Lecture #16—Selection

This topic is the key part of Darwin and Wallace’s hypothesis of evolution; it is the driving force: Some organisms survive and others don’t; the survivors are the ones who leave their offspring to populate the next generation.

Darwin said that nature worked just like the Artificial Selection that was practiced by farmers. Humans choose particular animals or plants with desirable traits for breeding over several generations. Thus there is a gradual change in the farmer’s stock and crops.

Darwin coined the term Natural Selection to mean that there is a differential survival and reproduction of individuals due to differences in their phenotype. Recall there are 4 requirements which need to occur for natural selection to work:

1. Overproduction of offspring—more are produced that can survive.

2. Genetic variation in the population—individuals differ.

3. Struggle for existence—some individuals are better able to survive than others.

4. Successful reproduction—the survivors pass on their genes to the next generation.

Artificial selection can produce rapid changes in animals and plants (silver fox experiments in Russia and many other examples given. You should know several). It is now clear that natural selection can also be rapid.

Small selective differences can lead to major changes in a few generations (e.g. silver fox). The speed depends upon if the alleles involved are dominant or recessive. If the alleles are dominant and thus expressed so they are seen by the farmer or by the environment, then they can be rapidly eliminated (negative selection) or chosen (positive selection). If they are recessive, their elimination or preservation will be much slower because the traits will only show up in individuals who are double recessive. Individuals who are heterozygotes will be carrying the alleles and not be identified.

Sometimes the best adapted individuals are heterozygous; neither the dominant or recessive are as evolutionarily fit (=likely to survive) as the heterozygotes (Africans with sickle-cell anemia). The environment makes a difference as to who is best fit; if malaria is absent as it is in the USA, the heterozygotes are not favored.

Since most traits are polygenic, the effectiveness of selection is seen in a gradual shift in the proportions of individuals with or without a trait. There are 3 different types of selection: directional, stabilizing, and disruptive.

Terms/Concepts to Define:

Artificial selection

Natural selection

mtDNA

Pleiotropy

Positive selection

Relative fitness

Achondoplastic dwarfism

Cystic fibrosis

Polygene traits (polygenic)

Directional selection

Stabilizing selection

Disruptive selection

Can you answer these questions?

  1. How can we distinguish between artificial selection and natural selection?
  2. Horses have been selected for their speed, but in recent years the average speed for race horses hasn’t changed very much.
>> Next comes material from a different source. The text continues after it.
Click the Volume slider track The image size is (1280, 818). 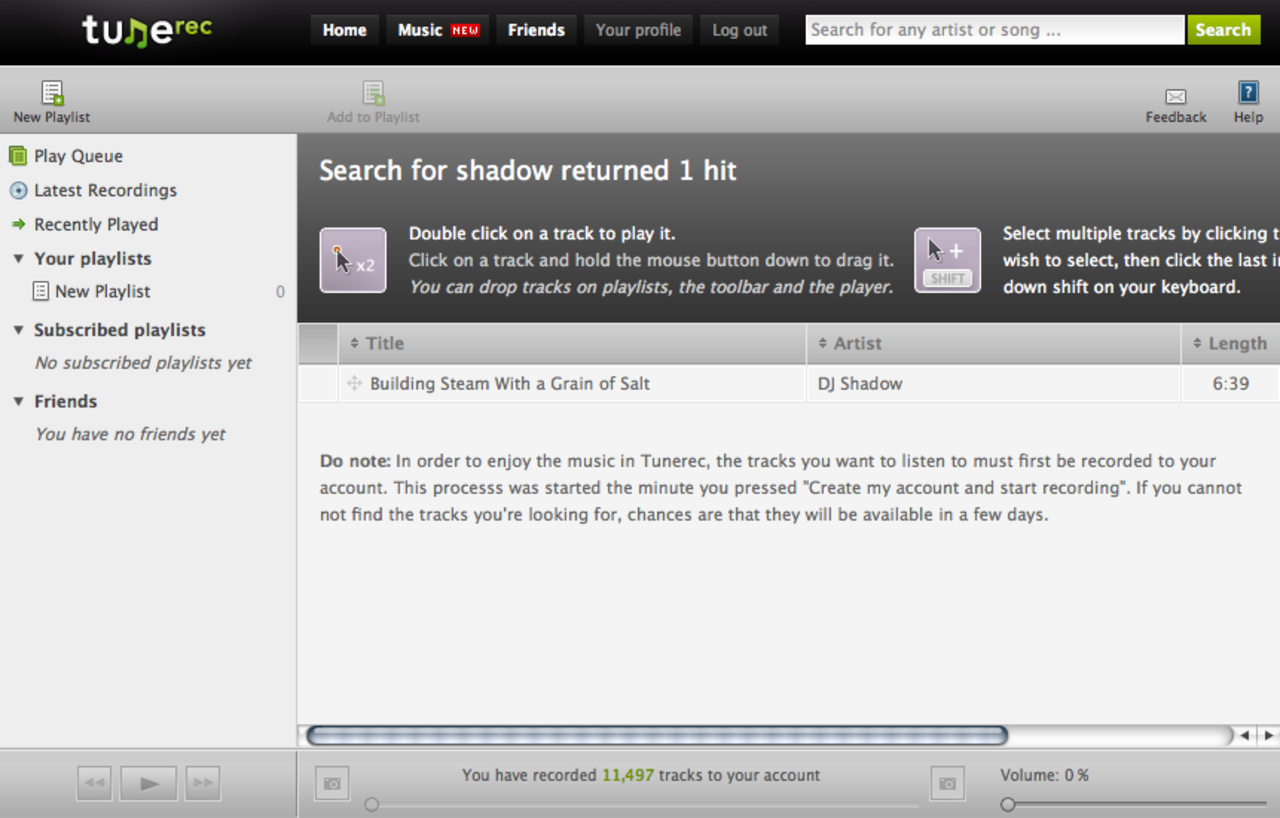pyautogui.click(x=1136, y=804)
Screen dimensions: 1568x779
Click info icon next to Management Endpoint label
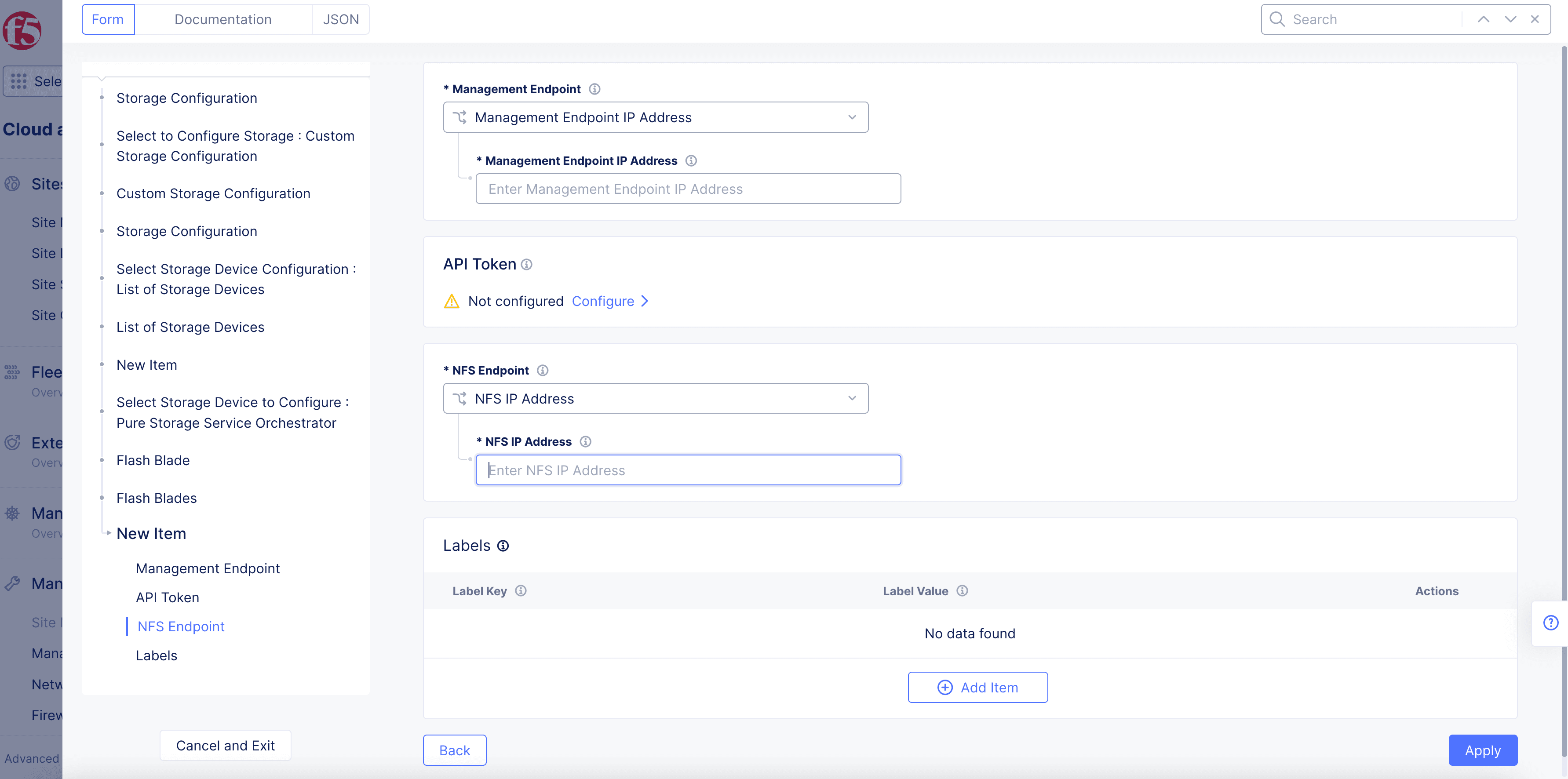coord(594,90)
Why is that?
  3. Discuss how silver foxes have changed over the time of their domestication and what seems to have transpired with their genetics.
  4. Using the major steps of Darwin’s model of natural selection, explain how insect resistance to a pesticide develops.
  5. Using the major steps of Darwin’s model of natural selection, explain how a parasite might influence the evolution of a host species.
  6. Suppose we have a rabbit population with brown and white varieties. The brown variety produces 5 offspring each breeding season and the white variety produces 2 offspring. What is the fitness coefficient of each variety assuming everything else is equal between the two?
  7. Why do we say that when selection favors the heterozygous condition, that complete dominance must not be in effect in the genetic system?
  8. Explain why directional and disruptive selection can lead to species formation but stabilizing selection can’t.